Cinque morti e tanti invalidi ci sono stati la notte del 27 Maggio 1993 e questo è ingiusto non ricordarlo. Viviamo quindi un senso oppressivo di ingiustizia e usiamo quindi questo spazio che abbiamo per esprimerci.

La Corte di Palermo, ha scritto che dovrà essere ascoltato il Presidente della Repubblica nel processo sulla Trattativa Stato-mafia come richiesto dall’accusa.

Il Presidente della Repubblica ha risposto che non ha nessuna difficoltà a riferire davanti alla Corte, ne siamo molto contenti e auspichiamo per chiarire una buona volta con la sua testimonianza qualcosa in più su quello che è successo a livello istituzionale nel 1993 quando sono morti i nostri figli, oppure non dire nulla di rilevante, ma la sua presenza nel processo sarà ugualmente importante.
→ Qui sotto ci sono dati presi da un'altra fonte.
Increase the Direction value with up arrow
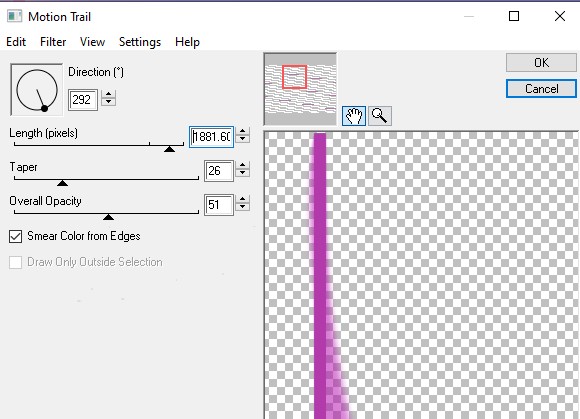Screen dimensions: 580x419 tap(108, 95)
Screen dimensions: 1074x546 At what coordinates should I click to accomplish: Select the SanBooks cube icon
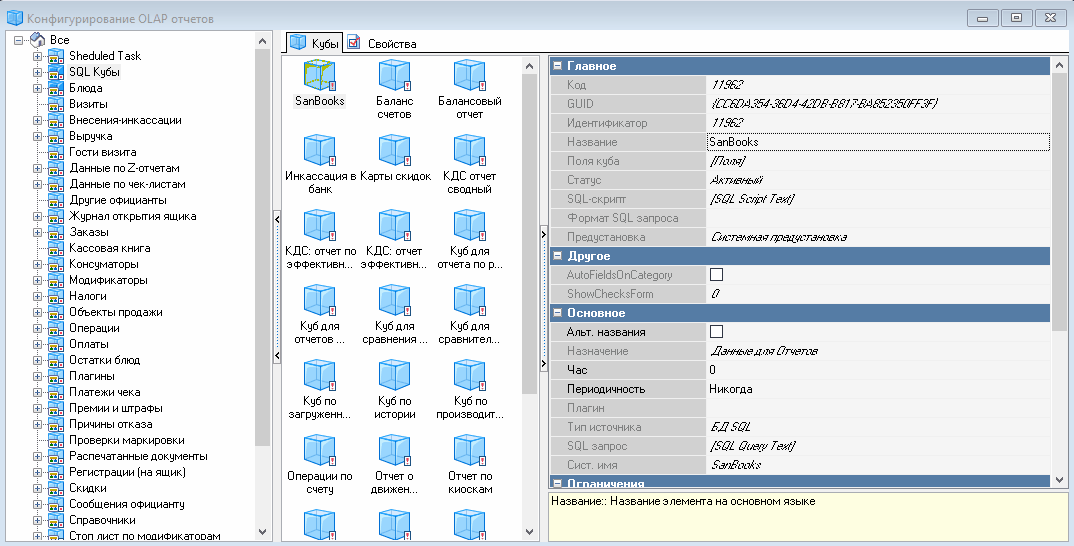click(319, 76)
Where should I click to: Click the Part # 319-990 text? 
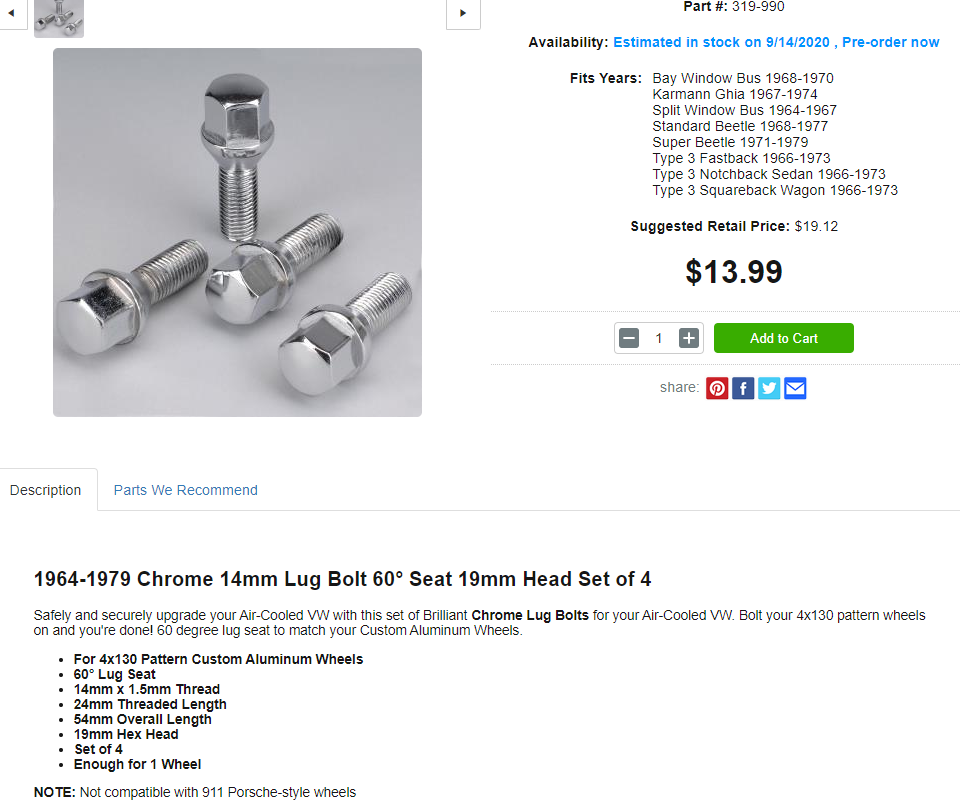tap(733, 7)
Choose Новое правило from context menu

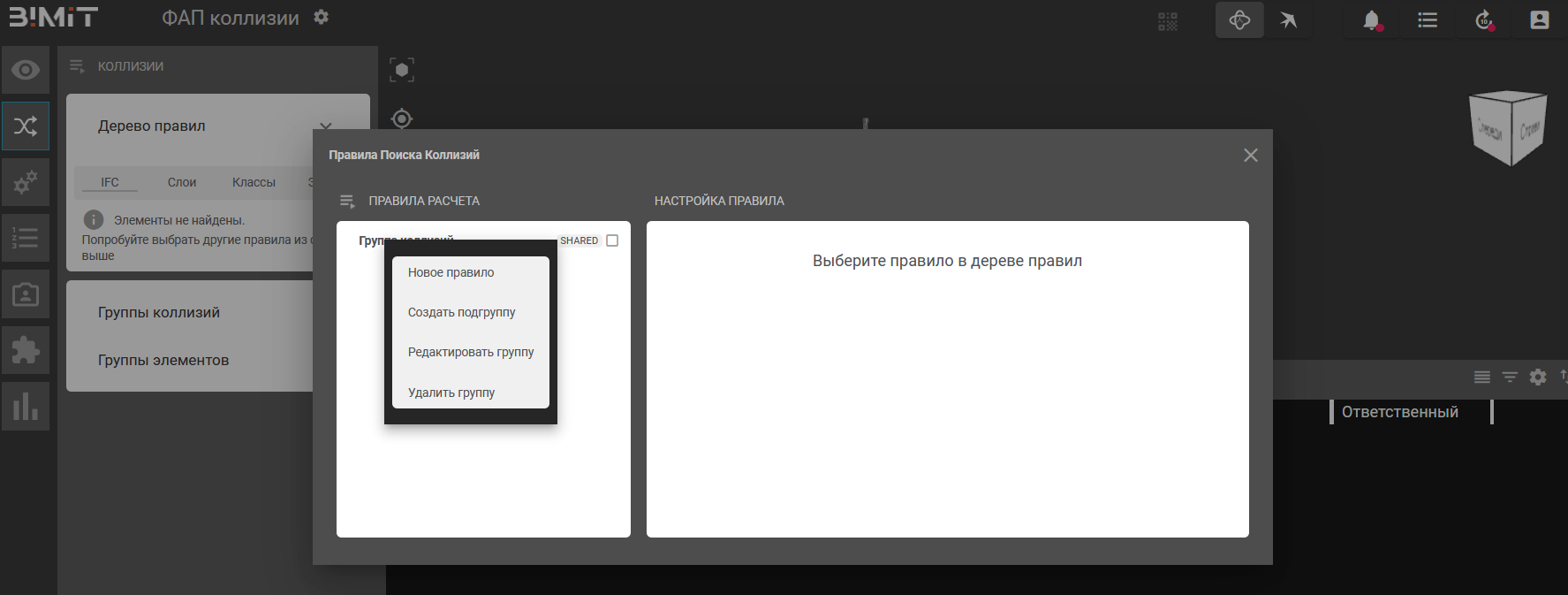(x=451, y=273)
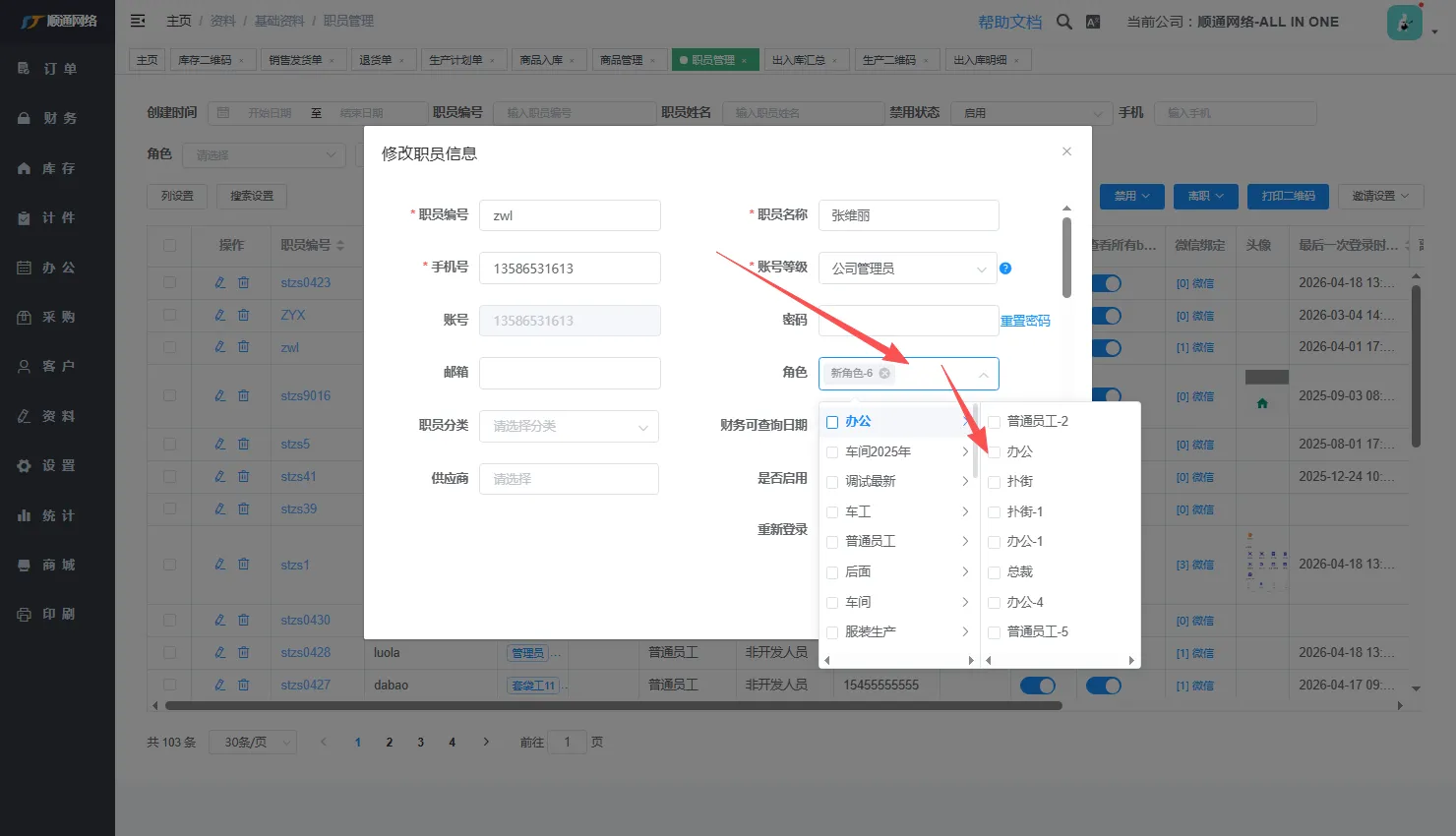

Quello che invece dobbiamo dire è che siamo fortemente dispiaciuti che ad essere ammessi alla presenza del Presidente della Repubblica, come ha disposto la Corte di Palermo, saranno eventualmente oltre la Corte, le parti del processo, ma solo nei loro legali rappresentanti, non le parti civili presenti fisicamente.

La nostra presenza sarebbe stata molto gratificante per noi e l’avremmo valutata molto positivamente per quello che abbiamo patito.

Le parti civili sono parte integrante del processo stesso che si svolge a Palermo e quelle come noi sono una parte alla quale è stato fatto un torto gravissimo, torto almeno morale già emerso e provato dal processo di Firenze a Francesco Tagliavia, quando la Corte scrive: “Trattativa indubbiamente ci fu e venne, quantomeno inizialmente, impostata su un do ut des. L’iniziativa fu assunta da uomini delle istituzioni e non dagli uomini della mafia”.